Collected data:
************
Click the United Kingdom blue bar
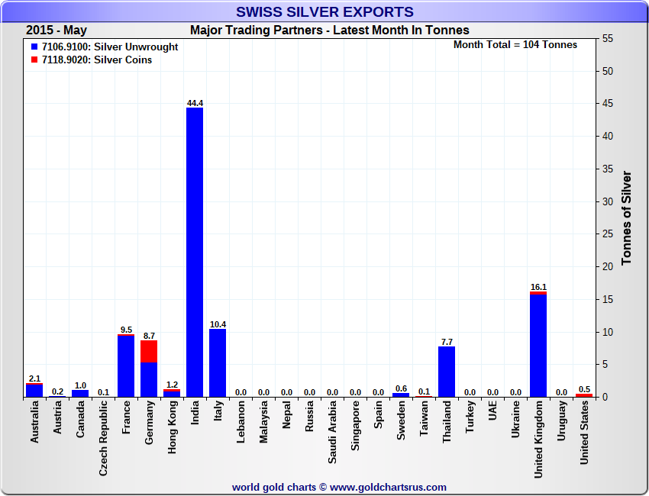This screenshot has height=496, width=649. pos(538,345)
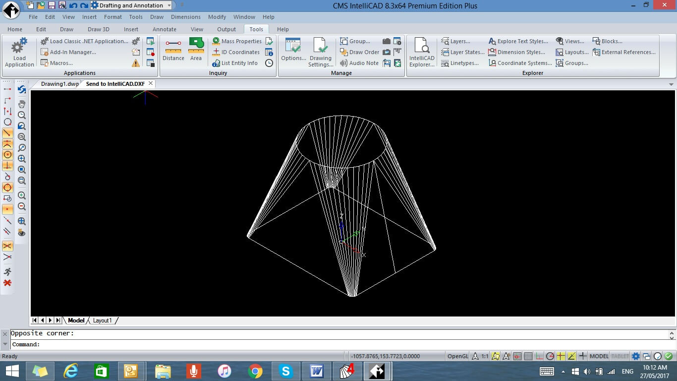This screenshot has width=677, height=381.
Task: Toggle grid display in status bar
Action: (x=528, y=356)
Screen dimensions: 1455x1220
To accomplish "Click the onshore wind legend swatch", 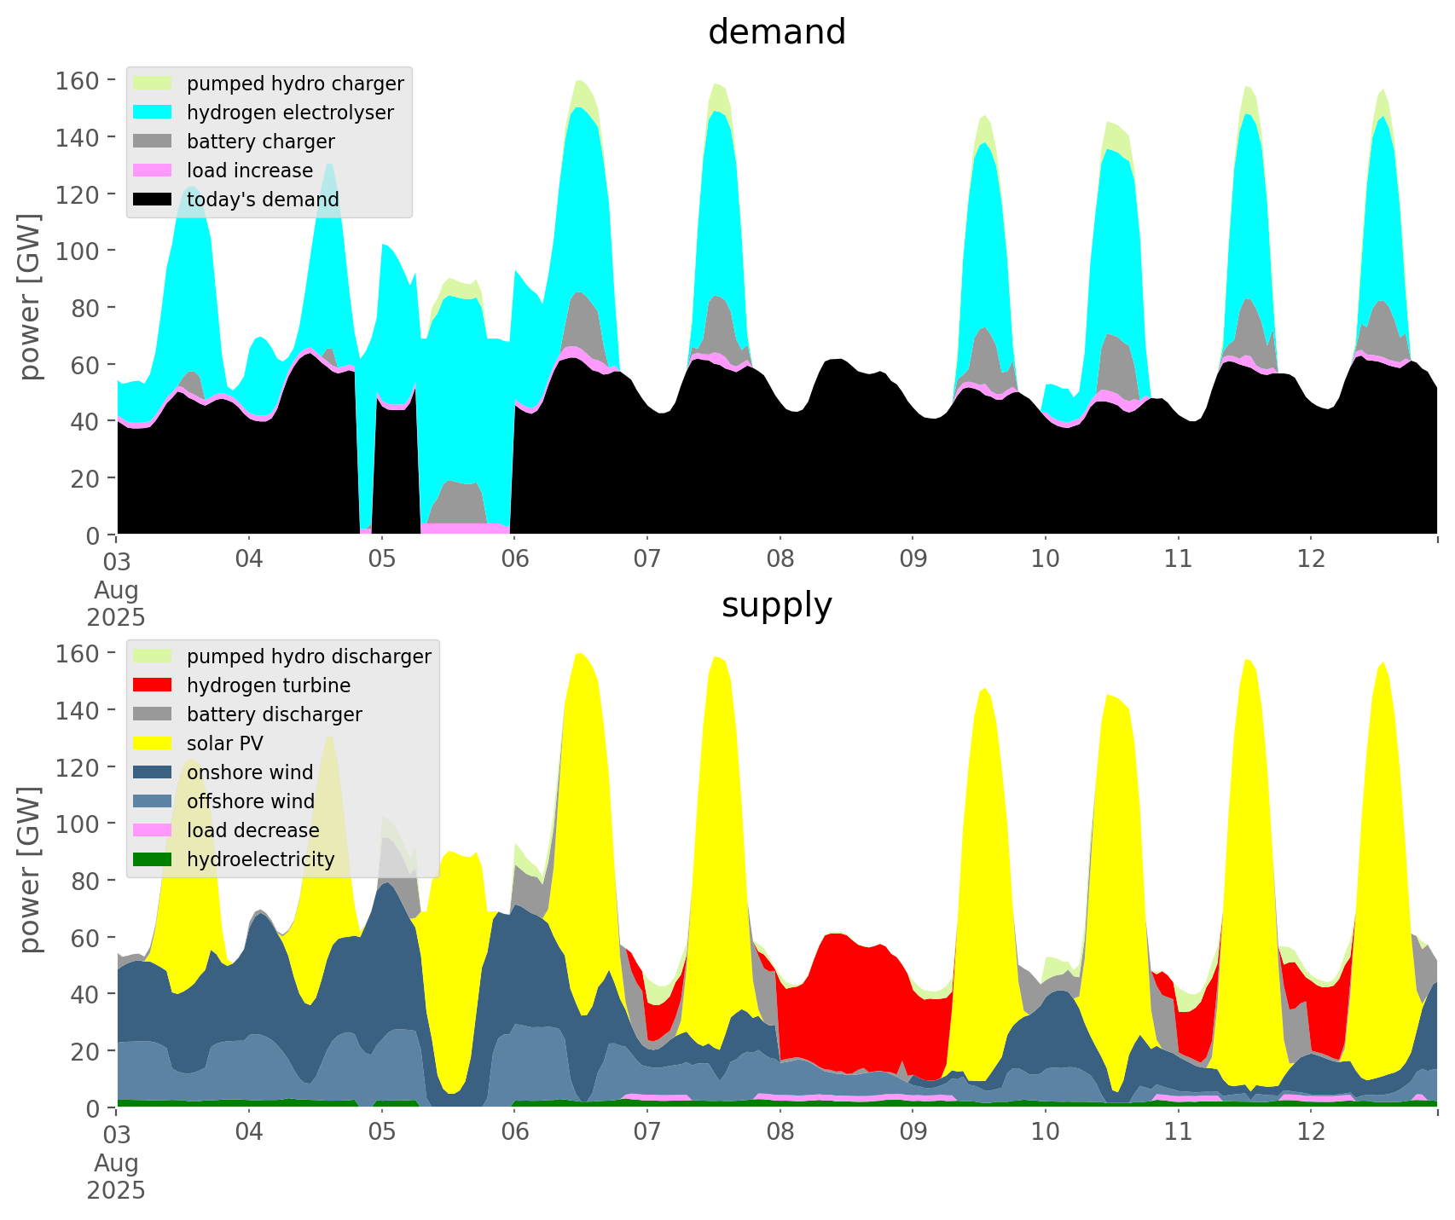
************
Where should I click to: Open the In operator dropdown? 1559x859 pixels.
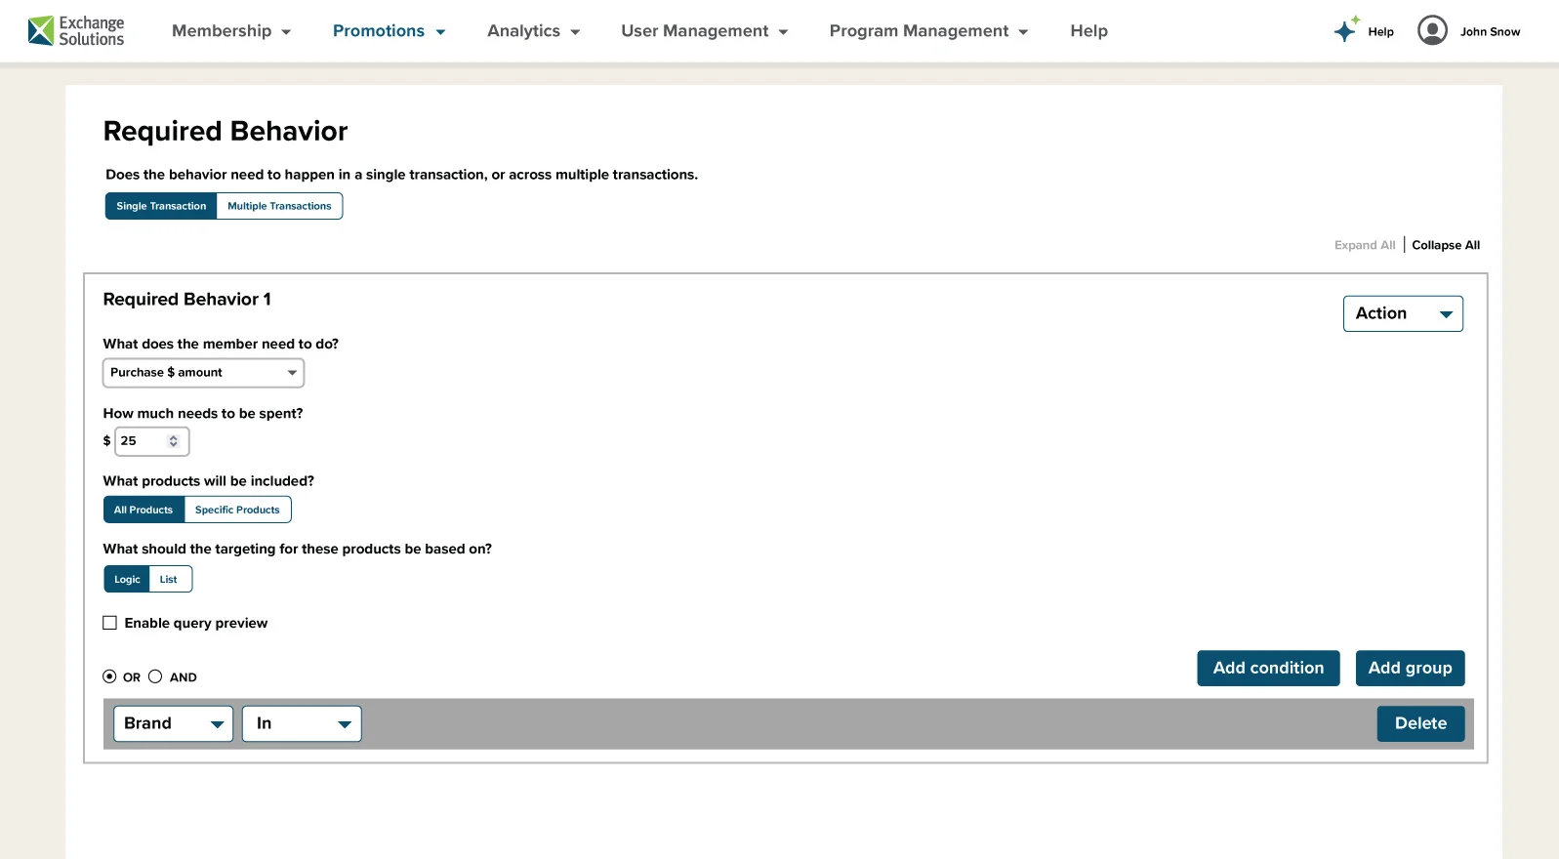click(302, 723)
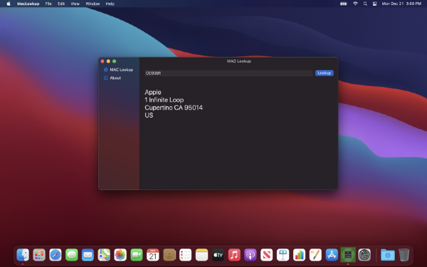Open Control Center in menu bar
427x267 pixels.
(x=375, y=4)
************
Swap "Click" for "Select" in the lines starting at the one containing "Click the United Kingdom blue bar" and ending at the one containing "the onshore wind". Leave the pictures out of your answer and keep everything else unchanged.

Select the United Kingdom blue bar
This screenshot has height=496, width=649. pos(538,345)
This screenshot has width=677, height=381.
Task: Toggle grid display in status bar
Action: (x=528, y=356)
Screen dimensions: 1455x1220
To accomplish "Select the onshore wind legend swatch", 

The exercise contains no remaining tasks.